By Peter Stollery — 21 Apr 2026

Applied ML for Cybersecurity | Part 2: Statistical & Bayesian Threat Scoring

I completed the pipeline, structure, and preparation in the first blog, which led me to begin interpretation, risk analysis, and decision-making.

Firstly, I reviewed the dataset constructed in the previous stage. I parsed key log fields including host, process_name, pid, message, and timestamp. From these, I engineered a set of time-based and behavioural features: hour, day_of_week, is_weekend, off_hours, is_system_process, rare_process, first_seen_time, first_seen, session_id, first_seen_session, and count_last_hour.

I validated timestamp consistency to ensure temporal consistency as time-based features, such as those previously defined, burst detection and session analysis critically rely on accurate event ordering.

The use of the .describe() function against my data allowed a quick analysis across the statistics:

count → how many rows
mean → average value
std → standard deviation (spread)
min → smallest value
25% → lower quartile
50% → median
75% → upper quartile
max → largest value

Process frequency is a vital bit of information in order to understand our data. However, all events originate from syslogd, limiting behavioural diversity and reducing the ability to distinguish between different process types. While the data is limited with all processes being syslogd. This highlights a key limitation. A lack of behavioural diversity.

From here, extending my visualisations is very important, this allows for a greater understanding of the data. Event distribution by hour shows where the activity is most concentrated, which shows where system activity is at it's highest. Burst activity shows that there is strong clustering around approximately 4 events in the last hour, which can be interpreted as a relatively stable baseline of activity.

To quantify burst behaviour, a z-score was assigned to count_last_hour feature, allowing values to be standardised relative to overall distribution. Filtering for values greater than 2 allows for analysis of potential burst events, which doesn't definitely indicate anomalous behaviour.

Creating a binary classification system for suspicious action (off_hours, rare_process & burst_zscore). This allows for a more holistic view of system behaviour.

The mean of this binary variable provides an estimate of how frequently the system exhibits at least one unusual characteristic, offering a simple baseline measure of potential anomalous activity.

To further our understanding of the data, it was split into two groups, normal and suspicious. Then, using probability measured how often certain behaviours appear in each group — for example, how likely events are to happen at night and involve rare processes.
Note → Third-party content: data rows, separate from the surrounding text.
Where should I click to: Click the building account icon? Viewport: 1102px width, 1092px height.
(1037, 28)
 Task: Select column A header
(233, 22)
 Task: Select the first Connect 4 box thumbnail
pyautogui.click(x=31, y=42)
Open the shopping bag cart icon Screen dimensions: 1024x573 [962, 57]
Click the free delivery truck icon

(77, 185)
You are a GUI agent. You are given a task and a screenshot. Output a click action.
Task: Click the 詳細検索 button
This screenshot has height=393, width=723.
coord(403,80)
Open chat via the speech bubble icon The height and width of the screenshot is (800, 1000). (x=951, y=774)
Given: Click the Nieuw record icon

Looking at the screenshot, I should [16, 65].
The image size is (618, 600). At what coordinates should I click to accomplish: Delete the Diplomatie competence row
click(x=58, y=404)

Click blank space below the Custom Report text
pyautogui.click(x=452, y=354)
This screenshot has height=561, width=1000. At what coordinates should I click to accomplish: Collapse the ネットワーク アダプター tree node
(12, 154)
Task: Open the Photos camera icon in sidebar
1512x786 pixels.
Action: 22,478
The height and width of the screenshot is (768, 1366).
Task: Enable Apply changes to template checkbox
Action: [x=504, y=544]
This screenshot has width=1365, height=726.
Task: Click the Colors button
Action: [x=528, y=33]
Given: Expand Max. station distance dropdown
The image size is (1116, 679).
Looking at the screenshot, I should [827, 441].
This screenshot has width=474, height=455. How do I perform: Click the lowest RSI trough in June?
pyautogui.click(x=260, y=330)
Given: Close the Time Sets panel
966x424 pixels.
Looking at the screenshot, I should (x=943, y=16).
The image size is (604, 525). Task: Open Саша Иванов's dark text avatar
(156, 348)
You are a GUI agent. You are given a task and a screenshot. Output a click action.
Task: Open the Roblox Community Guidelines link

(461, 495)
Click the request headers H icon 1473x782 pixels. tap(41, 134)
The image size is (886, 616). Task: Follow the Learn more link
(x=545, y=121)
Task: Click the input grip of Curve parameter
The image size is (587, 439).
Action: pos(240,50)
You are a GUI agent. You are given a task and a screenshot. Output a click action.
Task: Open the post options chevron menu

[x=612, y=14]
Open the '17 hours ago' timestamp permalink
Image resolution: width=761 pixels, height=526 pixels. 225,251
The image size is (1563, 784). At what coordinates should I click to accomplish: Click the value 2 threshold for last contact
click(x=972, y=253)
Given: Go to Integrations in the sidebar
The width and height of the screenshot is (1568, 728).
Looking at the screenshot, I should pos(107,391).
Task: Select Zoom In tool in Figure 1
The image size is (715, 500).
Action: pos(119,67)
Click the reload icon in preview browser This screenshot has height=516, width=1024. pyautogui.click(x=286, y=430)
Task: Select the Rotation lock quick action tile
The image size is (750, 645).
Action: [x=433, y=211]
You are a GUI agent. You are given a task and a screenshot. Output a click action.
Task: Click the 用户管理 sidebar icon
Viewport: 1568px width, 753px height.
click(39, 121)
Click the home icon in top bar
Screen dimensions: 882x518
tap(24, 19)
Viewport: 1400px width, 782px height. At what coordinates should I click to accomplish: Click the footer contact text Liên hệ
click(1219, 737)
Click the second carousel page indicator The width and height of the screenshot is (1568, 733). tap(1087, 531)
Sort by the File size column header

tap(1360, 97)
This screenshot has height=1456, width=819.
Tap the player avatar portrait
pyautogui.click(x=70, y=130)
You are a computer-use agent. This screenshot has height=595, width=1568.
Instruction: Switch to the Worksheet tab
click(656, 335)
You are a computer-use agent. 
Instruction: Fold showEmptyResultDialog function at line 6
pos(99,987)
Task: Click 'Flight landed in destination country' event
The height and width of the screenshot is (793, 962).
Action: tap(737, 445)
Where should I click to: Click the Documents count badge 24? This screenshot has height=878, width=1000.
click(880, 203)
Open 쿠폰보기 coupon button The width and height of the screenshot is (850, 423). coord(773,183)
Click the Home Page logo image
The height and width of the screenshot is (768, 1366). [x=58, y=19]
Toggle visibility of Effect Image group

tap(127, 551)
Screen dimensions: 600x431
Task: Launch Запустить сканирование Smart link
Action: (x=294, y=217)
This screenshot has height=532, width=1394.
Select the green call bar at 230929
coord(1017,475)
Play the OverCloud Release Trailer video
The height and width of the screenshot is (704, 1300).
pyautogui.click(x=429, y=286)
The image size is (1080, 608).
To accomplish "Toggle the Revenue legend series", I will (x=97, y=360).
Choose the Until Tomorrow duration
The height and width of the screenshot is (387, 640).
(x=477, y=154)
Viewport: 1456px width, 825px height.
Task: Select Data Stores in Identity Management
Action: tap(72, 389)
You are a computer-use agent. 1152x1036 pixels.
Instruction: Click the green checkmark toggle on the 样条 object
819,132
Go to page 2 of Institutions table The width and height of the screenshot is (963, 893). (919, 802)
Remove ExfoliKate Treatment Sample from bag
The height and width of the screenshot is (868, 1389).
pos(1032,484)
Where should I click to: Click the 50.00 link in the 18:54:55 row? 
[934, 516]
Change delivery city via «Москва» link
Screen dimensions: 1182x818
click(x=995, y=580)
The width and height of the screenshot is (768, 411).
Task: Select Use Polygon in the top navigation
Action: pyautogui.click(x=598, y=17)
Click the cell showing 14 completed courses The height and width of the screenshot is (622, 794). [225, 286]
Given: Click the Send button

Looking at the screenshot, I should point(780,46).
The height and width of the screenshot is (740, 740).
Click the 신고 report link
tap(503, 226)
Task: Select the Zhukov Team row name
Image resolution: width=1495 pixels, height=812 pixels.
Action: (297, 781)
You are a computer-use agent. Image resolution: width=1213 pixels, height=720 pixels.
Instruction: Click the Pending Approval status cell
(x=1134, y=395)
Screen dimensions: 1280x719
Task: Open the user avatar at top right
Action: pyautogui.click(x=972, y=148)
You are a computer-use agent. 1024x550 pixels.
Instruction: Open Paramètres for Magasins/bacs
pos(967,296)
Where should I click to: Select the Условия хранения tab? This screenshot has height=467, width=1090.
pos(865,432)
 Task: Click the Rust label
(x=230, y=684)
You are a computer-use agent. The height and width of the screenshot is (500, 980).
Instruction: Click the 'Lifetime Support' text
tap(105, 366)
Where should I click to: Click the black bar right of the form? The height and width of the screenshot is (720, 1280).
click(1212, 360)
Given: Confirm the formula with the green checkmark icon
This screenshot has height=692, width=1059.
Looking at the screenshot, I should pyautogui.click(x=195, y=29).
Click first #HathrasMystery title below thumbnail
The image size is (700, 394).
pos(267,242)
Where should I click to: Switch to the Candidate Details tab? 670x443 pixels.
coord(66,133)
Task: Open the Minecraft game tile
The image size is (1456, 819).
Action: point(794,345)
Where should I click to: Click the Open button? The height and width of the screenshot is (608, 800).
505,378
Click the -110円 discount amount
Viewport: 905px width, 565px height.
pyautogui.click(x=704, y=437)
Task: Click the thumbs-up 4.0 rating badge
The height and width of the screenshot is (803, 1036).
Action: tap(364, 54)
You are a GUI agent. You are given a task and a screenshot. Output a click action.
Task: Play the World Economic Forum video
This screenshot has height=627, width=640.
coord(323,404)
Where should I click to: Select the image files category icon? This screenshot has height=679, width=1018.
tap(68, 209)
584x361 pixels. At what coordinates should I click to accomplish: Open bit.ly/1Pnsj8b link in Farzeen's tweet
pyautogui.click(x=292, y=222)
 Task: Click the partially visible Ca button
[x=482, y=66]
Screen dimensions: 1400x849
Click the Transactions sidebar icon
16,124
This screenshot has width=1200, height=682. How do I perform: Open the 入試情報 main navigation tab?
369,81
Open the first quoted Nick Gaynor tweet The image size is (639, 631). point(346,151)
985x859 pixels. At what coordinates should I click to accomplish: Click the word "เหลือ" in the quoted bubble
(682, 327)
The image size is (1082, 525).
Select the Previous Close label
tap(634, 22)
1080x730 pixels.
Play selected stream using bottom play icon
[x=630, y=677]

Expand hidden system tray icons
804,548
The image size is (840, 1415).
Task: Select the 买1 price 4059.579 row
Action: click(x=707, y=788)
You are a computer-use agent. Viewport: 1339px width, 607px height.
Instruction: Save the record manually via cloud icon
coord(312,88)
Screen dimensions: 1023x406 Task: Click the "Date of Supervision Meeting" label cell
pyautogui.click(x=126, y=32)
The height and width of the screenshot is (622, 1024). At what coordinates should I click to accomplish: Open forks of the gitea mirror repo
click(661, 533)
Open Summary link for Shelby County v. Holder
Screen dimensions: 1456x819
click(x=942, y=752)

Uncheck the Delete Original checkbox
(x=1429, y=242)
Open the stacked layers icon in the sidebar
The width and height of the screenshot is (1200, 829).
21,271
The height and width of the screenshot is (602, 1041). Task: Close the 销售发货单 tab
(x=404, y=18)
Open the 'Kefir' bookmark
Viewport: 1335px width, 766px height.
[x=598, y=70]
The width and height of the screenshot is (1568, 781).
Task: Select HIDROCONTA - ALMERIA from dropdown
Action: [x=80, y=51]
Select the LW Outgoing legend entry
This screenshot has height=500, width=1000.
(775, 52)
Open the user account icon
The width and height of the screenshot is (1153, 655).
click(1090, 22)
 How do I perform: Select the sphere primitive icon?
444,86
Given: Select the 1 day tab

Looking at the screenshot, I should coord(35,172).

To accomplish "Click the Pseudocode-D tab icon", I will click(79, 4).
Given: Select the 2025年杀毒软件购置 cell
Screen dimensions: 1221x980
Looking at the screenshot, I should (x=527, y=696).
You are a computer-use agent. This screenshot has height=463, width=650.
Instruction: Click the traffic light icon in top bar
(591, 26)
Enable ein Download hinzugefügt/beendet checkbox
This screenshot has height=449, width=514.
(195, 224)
Using a Naive Bayes-inspired approach, each event is assigned a probabilistic risk score. This risk score represents the likelihood of each event being classified as suspicious given its observed features. Then sorting the values based on the top 10, I am able to demonstrate how probabilistic modelling can be used not only to classify events, but to prioritise and rank them by relative risk.

Looking at the distribution of the Bayesian Risk Scores, it shows a binary distribution. This indicates that the model is working effectively, separating the dataset into two dominant behavioural groups: normal and suspicious activity. Rather than producing a continuous range of risk scores, the model assigns each event to one of two clear categories.

This scatter plot compares statistical anomaly detection (burst z-score) with a rule-based Bayesian risk score across system log events. It shows that many events are flagged as suspicious by the rule-based model, but this does not necessarily indicate true abnormal behaviour in the system; instead, it reflects how frequently predefined conditions are triggered in routine logs.

This table shows the top 1% of Bayesian risk events, revealing that while all are flagged as suspicious, their underlying statistical behaviour varies significantly, indicating that the model captures rule activation rather than true anomaly intensity.

Bringing all of this together, this analysis shows that statistical anomaly detection (z-score), rule-based heuristics, and a Naive Bayes-inspired scoring model each produce different interpretations of the same system logs. While the z-score captures deviations in activity volume, the Bayesian model reflects the presence of predefined behavioural triggers such as off-hours or rare process activity. In practice, these approaches do not consistently align, as seen in the high-risk subset where both routine system behaviour and statistically unusual events are grouped under the same “suspicious” label. This highlights a key limitation of simple detection systems: they often reduce complex, continuous system behaviour into binary decisions, which can obscure meaningful distinctions in the underlying data.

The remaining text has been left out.